Copy verbatim the block of lines in the entries below whose first line contains "Where should I click to: Select" and whose last line contains "Click close session icon in Konsole". Leave out all other lines.

Segment Open

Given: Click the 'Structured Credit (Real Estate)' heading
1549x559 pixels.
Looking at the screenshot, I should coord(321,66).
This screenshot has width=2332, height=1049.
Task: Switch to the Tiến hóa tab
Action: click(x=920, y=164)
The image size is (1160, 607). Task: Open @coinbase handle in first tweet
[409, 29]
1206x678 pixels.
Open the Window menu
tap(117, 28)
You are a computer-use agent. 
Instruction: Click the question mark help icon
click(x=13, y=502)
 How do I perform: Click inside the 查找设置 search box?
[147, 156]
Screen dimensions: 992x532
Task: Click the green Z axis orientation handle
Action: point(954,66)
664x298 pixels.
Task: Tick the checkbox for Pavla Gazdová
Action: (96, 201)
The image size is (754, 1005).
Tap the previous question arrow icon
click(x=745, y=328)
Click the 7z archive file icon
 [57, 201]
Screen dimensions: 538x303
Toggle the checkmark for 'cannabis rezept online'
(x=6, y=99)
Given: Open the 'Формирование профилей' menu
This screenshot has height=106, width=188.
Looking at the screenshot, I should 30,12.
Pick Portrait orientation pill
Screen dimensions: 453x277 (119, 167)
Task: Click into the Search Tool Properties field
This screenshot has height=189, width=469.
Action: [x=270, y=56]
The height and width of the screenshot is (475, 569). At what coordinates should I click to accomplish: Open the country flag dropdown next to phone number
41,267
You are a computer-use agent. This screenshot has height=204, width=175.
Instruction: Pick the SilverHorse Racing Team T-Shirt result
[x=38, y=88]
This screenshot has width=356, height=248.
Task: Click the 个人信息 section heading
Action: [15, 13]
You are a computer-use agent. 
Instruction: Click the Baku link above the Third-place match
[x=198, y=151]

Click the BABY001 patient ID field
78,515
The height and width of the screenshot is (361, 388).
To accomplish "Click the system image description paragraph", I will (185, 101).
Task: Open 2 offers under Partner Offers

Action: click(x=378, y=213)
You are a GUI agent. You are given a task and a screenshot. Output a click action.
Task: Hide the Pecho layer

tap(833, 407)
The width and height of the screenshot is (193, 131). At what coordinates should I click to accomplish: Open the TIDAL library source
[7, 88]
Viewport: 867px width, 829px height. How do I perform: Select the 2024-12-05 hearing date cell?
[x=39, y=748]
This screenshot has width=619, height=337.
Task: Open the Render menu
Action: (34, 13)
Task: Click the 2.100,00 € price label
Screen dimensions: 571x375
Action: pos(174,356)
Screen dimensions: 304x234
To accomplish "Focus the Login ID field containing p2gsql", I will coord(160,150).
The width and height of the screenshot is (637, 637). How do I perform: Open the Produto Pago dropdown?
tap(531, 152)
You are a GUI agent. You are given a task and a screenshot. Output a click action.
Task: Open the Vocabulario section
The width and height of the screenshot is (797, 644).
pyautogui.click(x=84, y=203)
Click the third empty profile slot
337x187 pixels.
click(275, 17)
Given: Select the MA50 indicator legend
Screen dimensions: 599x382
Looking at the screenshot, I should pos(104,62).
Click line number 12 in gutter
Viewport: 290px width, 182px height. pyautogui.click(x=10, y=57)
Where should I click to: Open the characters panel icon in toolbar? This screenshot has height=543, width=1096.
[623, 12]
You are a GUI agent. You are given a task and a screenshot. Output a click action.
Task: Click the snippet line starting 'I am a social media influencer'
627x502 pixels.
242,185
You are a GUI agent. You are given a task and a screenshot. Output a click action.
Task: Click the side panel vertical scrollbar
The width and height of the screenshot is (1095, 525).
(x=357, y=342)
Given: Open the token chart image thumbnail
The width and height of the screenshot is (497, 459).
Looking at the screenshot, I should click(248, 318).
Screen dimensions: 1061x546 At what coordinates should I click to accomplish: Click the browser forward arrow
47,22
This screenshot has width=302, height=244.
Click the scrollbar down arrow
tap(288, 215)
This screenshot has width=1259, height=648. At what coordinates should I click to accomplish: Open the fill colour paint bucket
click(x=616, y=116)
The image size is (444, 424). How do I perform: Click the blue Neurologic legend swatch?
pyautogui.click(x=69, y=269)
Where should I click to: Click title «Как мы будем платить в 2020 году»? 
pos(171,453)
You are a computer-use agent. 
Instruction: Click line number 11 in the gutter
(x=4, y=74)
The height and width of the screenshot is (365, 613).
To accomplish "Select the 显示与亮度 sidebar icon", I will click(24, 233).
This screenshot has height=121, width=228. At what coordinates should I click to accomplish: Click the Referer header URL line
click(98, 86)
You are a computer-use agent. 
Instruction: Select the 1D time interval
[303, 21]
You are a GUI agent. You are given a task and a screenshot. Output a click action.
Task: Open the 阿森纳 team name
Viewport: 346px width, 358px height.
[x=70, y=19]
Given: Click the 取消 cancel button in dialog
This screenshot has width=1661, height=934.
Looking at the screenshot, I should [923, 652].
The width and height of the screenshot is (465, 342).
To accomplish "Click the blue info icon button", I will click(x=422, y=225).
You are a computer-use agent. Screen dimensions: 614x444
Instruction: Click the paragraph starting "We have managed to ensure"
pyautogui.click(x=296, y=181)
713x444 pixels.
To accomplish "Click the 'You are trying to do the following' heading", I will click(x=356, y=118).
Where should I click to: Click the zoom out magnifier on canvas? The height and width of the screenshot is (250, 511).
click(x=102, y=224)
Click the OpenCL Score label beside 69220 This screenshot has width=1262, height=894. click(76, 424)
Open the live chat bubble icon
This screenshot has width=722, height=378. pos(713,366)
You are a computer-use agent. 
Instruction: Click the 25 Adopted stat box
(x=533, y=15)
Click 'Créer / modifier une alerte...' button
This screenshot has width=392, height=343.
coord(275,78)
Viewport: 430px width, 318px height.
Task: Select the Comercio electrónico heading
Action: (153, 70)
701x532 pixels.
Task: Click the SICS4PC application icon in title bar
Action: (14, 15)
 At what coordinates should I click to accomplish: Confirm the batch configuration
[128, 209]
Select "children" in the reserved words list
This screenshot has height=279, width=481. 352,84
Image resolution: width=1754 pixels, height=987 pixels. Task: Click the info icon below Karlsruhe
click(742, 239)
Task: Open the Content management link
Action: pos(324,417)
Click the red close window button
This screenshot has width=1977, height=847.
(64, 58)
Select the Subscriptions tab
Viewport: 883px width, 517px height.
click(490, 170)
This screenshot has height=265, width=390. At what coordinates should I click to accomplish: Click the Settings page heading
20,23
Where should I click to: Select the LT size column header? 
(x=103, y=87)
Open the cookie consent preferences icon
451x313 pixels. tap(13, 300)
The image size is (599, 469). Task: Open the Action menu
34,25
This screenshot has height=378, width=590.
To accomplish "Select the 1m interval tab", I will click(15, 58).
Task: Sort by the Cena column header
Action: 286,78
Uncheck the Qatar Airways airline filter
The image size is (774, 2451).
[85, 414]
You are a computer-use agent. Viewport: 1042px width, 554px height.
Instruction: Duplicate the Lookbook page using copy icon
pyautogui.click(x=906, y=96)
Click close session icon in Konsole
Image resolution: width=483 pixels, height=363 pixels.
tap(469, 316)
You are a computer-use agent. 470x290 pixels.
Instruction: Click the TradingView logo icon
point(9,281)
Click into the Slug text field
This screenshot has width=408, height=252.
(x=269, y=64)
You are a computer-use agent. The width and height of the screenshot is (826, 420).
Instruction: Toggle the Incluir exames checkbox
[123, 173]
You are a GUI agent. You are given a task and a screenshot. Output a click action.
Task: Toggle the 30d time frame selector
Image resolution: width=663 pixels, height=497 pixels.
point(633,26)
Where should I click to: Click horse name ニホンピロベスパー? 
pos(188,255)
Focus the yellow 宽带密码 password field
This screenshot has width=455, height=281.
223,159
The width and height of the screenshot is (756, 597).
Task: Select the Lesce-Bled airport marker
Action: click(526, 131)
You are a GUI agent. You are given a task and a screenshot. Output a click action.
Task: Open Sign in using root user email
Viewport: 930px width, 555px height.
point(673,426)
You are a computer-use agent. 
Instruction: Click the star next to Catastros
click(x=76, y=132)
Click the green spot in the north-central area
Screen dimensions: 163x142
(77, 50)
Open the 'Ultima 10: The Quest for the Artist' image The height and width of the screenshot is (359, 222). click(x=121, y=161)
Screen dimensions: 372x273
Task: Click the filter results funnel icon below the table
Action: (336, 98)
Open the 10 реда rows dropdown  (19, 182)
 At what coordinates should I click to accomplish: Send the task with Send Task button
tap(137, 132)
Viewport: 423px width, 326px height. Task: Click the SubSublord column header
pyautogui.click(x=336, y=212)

Segment Closed

_ANSWER SPACE_
Where should I click to: Select the LT size column header? 
(x=103, y=87)
Open the cookie consent preferences icon
451x313 pixels. tap(13, 300)
The image size is (599, 469). Task: Open the Action menu
34,25
This screenshot has height=378, width=590.
To accomplish "Select the 1m interval tab", I will click(15, 58).
Task: Sort by the Cena column header
Action: 286,78
Uncheck the Qatar Airways airline filter
The image size is (774, 2451).
[85, 414]
You are a computer-use agent. Viewport: 1042px width, 554px height.
Instruction: Duplicate the Lookbook page using copy icon
pyautogui.click(x=906, y=96)
Click close session icon in Konsole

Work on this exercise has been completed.